Processo nº 705/07
Parecer nº 05/09
Assunto: Fornecimento – Atraso – Força Maior – Efeito – Possibilidade de Relevação da Multa.
Sr. Procurador Legislativo Chefe;
Trata-se de analisar o cabimento da aplicação da penalidade de multa por atraso (de 01 dia) à empresa XXX, vencedora do Pregão nº 24/08, que teve por objeto a aquisição de 02 (duas) impressoras de cartões, com tecnologia de impressão por sublimação térmica de cera e aplicação automática de camada protetora e holograma de segurança.
Em que pese o atraso incorrido, o produto foi recebido, e após agendamento, a empresa procedeu à instalação e treinamento dos funcionários responsáveis pela operacionalização dos equipamentos. Insta salientar, conforme informações de fl. 501, que a instalação do equipamento não estava prevista no Edital, mas mesmo assim foi realizada pela empresa Contratada.
O art. 87 da Lei nº 8.666/93 dispõe sobre a possibilidade de aplicação de multa por inexecução parcial do ajuste ao contratado, desde que assegurada a defesa prévia.
No caso em exame, a Secretaria Geral Administrativa tomou a iniciativa de informar à empresa da possibilidade de aplicação da penalidade de multa em razão do atraso ocorrido, com a oportunidade de apresentação de defesa prévia (fl. 502).

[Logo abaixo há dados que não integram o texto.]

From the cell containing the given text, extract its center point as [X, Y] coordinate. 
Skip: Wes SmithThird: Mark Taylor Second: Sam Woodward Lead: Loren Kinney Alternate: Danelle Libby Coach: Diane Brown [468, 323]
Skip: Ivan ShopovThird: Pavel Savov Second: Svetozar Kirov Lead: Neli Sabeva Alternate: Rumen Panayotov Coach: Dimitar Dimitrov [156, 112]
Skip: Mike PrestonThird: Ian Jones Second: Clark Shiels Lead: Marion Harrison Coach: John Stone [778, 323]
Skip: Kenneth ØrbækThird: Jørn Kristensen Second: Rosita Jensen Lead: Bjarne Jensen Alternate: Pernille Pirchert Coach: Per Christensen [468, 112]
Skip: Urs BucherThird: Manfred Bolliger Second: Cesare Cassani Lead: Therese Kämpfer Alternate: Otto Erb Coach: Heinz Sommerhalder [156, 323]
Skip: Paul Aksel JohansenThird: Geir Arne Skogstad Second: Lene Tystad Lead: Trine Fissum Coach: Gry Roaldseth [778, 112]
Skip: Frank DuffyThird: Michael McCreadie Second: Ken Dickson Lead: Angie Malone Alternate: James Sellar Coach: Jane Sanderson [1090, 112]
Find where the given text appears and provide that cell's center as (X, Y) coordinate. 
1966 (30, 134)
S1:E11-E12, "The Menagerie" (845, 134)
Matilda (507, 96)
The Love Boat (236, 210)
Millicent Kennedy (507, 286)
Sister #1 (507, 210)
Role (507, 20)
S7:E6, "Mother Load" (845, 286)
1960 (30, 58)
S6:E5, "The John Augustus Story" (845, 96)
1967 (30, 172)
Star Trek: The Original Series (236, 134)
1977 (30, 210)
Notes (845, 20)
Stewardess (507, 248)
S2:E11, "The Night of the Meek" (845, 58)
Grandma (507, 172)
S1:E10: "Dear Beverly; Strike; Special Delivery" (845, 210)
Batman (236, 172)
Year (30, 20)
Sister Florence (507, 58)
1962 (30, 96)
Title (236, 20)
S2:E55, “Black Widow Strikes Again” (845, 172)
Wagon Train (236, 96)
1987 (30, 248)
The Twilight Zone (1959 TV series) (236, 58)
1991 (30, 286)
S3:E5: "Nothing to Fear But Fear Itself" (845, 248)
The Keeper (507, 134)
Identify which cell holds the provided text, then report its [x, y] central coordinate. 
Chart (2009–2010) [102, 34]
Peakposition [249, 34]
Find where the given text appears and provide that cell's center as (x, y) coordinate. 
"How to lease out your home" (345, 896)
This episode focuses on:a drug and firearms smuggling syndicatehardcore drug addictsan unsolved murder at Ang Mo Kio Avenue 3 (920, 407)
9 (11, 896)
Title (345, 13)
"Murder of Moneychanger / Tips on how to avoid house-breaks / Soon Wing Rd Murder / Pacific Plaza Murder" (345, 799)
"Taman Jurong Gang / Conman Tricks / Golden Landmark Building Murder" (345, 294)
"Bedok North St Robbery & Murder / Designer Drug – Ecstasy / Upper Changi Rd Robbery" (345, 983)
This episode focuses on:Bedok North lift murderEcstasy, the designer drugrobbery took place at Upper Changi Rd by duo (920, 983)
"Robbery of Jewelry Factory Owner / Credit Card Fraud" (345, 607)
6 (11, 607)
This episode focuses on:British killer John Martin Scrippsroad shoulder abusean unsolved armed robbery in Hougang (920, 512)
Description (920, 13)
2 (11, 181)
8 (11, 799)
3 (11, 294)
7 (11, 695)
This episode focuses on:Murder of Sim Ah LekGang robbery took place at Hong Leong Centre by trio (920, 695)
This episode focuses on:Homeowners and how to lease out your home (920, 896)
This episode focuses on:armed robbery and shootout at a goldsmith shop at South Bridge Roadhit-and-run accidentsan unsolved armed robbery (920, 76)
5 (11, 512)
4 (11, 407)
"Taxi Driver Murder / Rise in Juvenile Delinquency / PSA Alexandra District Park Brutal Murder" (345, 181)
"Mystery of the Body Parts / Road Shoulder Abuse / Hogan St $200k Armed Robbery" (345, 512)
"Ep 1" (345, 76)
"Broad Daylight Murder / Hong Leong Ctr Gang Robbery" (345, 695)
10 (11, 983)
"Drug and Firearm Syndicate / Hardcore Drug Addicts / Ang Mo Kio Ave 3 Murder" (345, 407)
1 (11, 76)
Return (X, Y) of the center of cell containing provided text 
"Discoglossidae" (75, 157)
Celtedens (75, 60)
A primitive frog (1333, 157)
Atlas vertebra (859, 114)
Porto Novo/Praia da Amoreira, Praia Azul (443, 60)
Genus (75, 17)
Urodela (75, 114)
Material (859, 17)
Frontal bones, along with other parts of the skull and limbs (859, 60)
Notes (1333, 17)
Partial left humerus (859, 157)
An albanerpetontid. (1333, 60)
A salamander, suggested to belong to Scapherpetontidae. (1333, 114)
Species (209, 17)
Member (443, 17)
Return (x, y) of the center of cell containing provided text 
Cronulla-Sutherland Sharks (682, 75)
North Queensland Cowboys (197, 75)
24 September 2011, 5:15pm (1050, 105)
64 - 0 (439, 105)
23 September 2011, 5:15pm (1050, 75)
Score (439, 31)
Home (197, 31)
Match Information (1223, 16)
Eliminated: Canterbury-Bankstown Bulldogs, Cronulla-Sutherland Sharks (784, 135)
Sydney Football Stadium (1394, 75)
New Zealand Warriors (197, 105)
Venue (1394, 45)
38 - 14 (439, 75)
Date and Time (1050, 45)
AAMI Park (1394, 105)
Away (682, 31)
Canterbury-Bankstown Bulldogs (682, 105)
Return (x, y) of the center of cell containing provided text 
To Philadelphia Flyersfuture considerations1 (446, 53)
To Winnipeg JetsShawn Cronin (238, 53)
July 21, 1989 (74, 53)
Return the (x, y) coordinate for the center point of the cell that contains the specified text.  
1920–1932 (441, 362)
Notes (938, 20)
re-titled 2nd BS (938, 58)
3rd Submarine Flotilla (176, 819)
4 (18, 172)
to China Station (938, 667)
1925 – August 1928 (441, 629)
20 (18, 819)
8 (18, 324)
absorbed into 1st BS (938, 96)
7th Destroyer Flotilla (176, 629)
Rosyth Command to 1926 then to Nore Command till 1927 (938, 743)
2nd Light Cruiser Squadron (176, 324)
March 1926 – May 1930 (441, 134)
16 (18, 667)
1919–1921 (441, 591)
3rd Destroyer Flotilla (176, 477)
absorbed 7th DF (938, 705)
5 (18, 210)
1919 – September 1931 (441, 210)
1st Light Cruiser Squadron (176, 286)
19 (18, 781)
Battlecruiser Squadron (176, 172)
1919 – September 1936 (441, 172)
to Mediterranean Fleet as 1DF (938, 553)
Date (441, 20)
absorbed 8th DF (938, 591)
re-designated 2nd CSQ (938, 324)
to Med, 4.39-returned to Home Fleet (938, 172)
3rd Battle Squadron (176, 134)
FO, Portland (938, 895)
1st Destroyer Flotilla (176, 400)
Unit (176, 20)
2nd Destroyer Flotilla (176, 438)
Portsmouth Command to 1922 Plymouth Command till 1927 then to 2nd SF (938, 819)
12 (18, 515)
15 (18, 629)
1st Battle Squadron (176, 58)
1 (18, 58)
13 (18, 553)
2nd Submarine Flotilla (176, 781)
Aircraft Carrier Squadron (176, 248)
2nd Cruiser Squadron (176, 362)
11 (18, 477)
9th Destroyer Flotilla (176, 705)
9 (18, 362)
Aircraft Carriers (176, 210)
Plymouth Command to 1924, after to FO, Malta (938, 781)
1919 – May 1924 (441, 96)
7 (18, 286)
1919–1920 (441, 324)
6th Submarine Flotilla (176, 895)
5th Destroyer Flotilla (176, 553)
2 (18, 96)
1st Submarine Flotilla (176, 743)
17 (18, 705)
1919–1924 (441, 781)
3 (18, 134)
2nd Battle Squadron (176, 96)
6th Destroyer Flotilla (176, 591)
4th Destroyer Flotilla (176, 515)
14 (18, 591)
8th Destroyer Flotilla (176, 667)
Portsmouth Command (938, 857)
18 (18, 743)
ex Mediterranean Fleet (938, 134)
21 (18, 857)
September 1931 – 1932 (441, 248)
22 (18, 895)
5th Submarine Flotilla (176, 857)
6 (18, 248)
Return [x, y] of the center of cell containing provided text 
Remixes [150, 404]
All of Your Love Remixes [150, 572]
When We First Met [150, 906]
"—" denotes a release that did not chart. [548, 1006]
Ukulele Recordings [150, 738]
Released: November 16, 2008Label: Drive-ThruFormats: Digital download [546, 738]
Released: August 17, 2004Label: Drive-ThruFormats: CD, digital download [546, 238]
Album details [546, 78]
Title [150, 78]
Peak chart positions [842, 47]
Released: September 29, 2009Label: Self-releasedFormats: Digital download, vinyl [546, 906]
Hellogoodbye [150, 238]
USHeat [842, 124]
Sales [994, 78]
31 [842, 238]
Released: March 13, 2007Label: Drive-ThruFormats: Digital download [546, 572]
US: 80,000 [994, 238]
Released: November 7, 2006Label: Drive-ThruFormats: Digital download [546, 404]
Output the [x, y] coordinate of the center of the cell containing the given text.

Tempestivamente, a Contratada apresentou suas razões (fl. 510), alegando tratar-se o material adquirido por esta Edilidade de produto importado, que chegou simultaneamente ao Aeroporto de Manaus, causando congestionamento de carga e demora na liberação por parte da Receita Federal. Acrescentou ainda que este problema não ocorreu somente com a empresa XXX, mas também com várias empresas do pólo Industrial de Manaus. E, por se tratar de motivo de força maior, entende não ser cabível a aplicação de penalidade.
Prima facie, observo que a intimação do Contratado para apresentação de defesa prévia prescindiu de publicação no Diário Oficial, uma vez que o interessado tomou ciência diretamente, nos termos do art. 57 do Decreto Municipal nº 44.279/03. Assegurou-se, pois, o contraditório e ampla defesa.
Parece-me que a circunstância alegada – ainda que não acompanhada de prova documental – reveste-se de razoabilidade, e há de ser ponderada tendo em conta os demais elementos trazidos para os autos.
Com efeito, as penalidades não são conseqüência automática para toda e qualquer infração contratual, o que implicaria uma aplicação meramente mecanicista de suas cláusulas, rejeitada pela doutrina .
No presente caso, o atraso configurado deve-se a circunstâncias alheias à vontade da parte e, de acordo com informação do gestor do contrato (fl. 500), não ocasionou à SGA-1 qualquer tipo de solução de continuidade. Por outro lado, a Contratada promoveu a instalação dos equipamentos (obrigação não prevista no Edital) e através de seus técnicos, disponibilizou o devido e necessário treinamento aos funcionários responsáveis pelo manuseio do equipamento, indo, portanto, além das suas estritas obrigações contratuais.
Assim sendo, tendo em vista a manifestação da Contratada, bem como do gestor, devem os autos ser encaminhados para apreciação superior quanto à aplicação ou não da penalidade.
É o parecer, que submeto à criteriosa apreciação superior.